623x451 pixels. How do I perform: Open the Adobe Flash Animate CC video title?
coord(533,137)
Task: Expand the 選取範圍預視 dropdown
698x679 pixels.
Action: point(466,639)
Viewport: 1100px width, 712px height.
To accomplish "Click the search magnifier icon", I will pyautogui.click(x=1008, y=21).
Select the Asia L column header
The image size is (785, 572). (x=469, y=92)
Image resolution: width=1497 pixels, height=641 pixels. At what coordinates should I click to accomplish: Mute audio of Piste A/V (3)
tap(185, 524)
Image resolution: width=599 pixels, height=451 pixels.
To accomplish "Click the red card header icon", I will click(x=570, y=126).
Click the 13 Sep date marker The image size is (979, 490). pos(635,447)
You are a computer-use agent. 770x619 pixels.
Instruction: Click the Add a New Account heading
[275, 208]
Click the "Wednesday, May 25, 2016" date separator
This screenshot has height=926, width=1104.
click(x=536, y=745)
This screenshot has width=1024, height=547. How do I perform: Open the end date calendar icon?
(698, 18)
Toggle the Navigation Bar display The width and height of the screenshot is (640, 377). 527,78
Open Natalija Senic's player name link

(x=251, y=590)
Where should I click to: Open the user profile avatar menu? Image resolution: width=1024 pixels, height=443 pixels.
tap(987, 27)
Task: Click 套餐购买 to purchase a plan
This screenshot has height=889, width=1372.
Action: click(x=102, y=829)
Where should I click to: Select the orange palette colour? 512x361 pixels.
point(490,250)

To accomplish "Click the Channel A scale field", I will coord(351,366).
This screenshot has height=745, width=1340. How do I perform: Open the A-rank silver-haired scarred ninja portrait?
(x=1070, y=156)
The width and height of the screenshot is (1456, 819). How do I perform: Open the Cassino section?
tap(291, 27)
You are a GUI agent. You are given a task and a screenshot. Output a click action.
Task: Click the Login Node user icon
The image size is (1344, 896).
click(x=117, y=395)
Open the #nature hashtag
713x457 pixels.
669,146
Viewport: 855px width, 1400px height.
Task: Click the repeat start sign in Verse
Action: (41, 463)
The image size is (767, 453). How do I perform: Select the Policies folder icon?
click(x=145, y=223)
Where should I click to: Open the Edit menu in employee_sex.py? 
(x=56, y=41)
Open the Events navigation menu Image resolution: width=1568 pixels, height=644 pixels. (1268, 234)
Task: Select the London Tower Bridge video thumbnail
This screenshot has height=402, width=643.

__ASSIGNED TASK__: Within the material above, the line with "Open the #nature hashtag" opens the range and the line with "Open the Events" closes it; reproduce that range word for word.

__YOUR SOLUTION__:
Open the #nature hashtag
713x457 pixels.
669,146
Viewport: 855px width, 1400px height.
Task: Click the repeat start sign in Verse
Action: (41, 463)
The image size is (767, 453). How do I perform: Select the Policies folder icon?
click(x=145, y=223)
Where should I click to: Open the Edit menu in employee_sex.py? 
(x=56, y=41)
Open the Events navigation menu Image resolution: width=1568 pixels, height=644 pixels. (1268, 234)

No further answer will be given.